Des certificats bientôt caducs

Microsoft s'apprête à voir expirer les certificats qui garantissent le fonctionnement du démarrage sécurisé (Secure Boot) sur les systèmes Windows. Cette échéance, qui approche rapidement, pourrait entraîner des difficultés pour les utilisateurs et les administrateurs, notamment sur les machines anciennes ou celles qui n'ont pas été mises à jour régulièrement.

Le mécanisme Secure Boot, intégré dans le firmware UEFI, vérifie que les composants logiciels chargés au démarrage du système sont signés numériquement et n'ont pas été altérés. Il repose sur des certificats racines stockés dans le firmware. L'expiration de ces certificats risque de bloquer le processus de démarrage sur les ordinateurs concernés, les empêchant de lancer Windows normalement.

Quels systèmes sont concernés ?

Les systèmes les plus vulnérables sont ceux qui ne reçoivent plus de mises à jour de la part de Microsoft, en particulier les versions anciennes de Windows comme Windows 7, Windows 8 ou Windows 10 dans ses premières révisions, qui ont atteint leur fin de vie. Les machines équipées de processeurs plus anciens, dont le firmware UEFI n'est plus mis à jour par les fabricants, sont également exposées. En revanche, les systèmes à jour sous Windows 10 et Windows 11, qui reçoivent encore des correctifs, devraient être protégés, à condition que les mises à jour de sécurité aient été appliquées.

Les conséquences possibles

Si un système n'est pas en mesure de valider les certificats Secure Boot, il ne pourra pas démarrer. L'utilisateur pourrait alors voir un message d'erreur du firmware, ou le système pourrait tenter de redémarrer en boucle. La seule solution dans ce cas serait de désactiver Secure Boot dans les paramètres du firmware UEFI, une opération qui n'est pas à la portée de tous les utilisateurs. Pour les entreprises, cela pourrait entraîner une interruption de service et un besoin de maintenance importante.

Que faire pour se préparer ?

Microsoft recommande de maintenir les systèmes à jour en installant les derniers correctifs de sécurité. Pour les machines équipées de Windows 10 ou Windows 11, les mises à jour automatiques devraient suffire à renouveler les certificats nécessaires. Les administrateurs informatiques doivent vérifier que leurs systèmes d'exploitation sont à jour et que les versions plus anciennes, non supportées, sont mises hors service ou migrées vers des versions plus récentes avant l'expiration des certificats. Il est également conseillé de consulter les fabricants de matériel pour s'assurer que le firmware UEFI est à jour, car certains certificats peuvent être mis à jour via ce canal.

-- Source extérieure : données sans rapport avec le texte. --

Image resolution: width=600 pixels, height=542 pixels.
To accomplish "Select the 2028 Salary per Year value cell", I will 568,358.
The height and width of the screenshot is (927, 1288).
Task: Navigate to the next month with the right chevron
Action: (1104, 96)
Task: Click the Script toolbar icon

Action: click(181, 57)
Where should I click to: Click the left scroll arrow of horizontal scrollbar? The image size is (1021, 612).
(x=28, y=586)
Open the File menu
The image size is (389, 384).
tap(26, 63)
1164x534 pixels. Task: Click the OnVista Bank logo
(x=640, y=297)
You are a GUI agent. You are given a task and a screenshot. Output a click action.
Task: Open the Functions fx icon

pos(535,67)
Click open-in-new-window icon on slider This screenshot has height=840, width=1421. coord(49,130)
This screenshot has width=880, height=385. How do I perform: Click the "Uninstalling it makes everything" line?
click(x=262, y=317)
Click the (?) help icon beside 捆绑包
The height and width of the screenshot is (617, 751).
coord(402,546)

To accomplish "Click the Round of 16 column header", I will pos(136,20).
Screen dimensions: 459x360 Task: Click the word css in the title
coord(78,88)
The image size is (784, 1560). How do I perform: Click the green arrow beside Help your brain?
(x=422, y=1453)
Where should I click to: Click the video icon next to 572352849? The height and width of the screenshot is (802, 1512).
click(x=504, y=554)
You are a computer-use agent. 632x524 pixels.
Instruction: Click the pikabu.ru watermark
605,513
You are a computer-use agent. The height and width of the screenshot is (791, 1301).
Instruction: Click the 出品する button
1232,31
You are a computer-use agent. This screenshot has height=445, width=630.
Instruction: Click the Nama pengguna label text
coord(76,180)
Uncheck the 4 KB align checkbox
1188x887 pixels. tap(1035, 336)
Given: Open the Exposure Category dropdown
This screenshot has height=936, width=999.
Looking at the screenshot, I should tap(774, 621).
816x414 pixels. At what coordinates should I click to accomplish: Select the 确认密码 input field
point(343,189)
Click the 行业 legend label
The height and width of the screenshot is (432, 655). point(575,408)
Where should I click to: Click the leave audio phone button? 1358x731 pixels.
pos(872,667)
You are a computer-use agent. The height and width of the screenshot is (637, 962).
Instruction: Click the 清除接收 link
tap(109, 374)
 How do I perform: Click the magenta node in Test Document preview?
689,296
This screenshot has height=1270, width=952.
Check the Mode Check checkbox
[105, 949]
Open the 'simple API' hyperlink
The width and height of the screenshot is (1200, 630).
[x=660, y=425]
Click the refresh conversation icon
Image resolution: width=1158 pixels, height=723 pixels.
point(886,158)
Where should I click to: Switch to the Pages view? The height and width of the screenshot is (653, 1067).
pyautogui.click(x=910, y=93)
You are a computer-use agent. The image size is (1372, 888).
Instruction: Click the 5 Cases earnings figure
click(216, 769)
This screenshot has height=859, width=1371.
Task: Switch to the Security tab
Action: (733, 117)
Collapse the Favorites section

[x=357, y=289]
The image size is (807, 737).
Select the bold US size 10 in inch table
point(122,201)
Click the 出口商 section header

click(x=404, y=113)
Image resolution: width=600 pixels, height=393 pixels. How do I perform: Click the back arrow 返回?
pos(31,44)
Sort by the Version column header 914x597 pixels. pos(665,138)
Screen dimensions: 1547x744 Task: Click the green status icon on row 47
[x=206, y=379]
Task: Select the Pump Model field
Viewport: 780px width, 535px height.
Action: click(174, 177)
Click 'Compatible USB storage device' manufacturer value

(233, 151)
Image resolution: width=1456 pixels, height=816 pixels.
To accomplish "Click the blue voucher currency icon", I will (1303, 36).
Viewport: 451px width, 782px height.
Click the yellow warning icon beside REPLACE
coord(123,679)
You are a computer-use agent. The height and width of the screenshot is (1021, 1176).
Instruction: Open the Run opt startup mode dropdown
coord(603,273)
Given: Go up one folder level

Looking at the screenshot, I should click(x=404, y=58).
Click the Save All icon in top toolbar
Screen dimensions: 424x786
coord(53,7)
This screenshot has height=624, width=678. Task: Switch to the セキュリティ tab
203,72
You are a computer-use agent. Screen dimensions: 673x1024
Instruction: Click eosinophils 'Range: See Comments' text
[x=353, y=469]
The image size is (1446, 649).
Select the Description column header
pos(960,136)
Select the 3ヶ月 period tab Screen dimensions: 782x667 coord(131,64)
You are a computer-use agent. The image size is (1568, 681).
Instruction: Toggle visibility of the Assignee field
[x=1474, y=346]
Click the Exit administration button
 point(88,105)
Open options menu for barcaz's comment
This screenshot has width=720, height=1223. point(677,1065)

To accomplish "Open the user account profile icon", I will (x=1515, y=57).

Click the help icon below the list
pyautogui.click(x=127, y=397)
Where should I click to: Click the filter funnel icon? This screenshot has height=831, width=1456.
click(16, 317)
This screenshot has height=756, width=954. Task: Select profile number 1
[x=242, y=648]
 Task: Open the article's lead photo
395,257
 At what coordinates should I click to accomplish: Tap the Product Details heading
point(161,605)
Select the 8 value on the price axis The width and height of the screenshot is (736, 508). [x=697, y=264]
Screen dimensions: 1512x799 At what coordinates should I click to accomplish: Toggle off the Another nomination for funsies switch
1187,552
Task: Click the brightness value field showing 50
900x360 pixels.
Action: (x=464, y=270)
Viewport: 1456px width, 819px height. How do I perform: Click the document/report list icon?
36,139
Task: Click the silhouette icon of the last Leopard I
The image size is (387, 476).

Anticiper pour éviter les blocages

Pour les organisations qui utilisent encore des versions de Windows en fin de vie (comme Windows 7 ou Windows 8), il n'y a pas de correctif officiel. La seule solution viable est de planifier une migration vers une version supportée, comme Windows 10 ou Windows 11. En l'absence de cette migration, le risque de blocage au démarrage est élevé après l'expiration des certificats. Les utilisateurs particuliers doivent également vérifier que leur système reçoit bien les mises à jour et, si ce n'est pas le cas, envisager une mise à niveau ou l'achat d'un nouvel ordinateur.

Un enjeu de sécurité

Secure Boot est un élément important de la sécurité des systèmes Windows, car il empêche le chargement de logiciels malveillants avant le démarrage du système d'exploitation. L'expiration des certificats ne remet pas en cause l'utilité de cette fonction, mais elle expose les systèmes non mis à jour à des risques de sécurité supplémentaires. Une fois Secure Boot désactivé, le système perd cette protection. Microsoft devrait communiquer plus précisément sur la date d'expiration et les solutions disponibles dans les semaines à venir.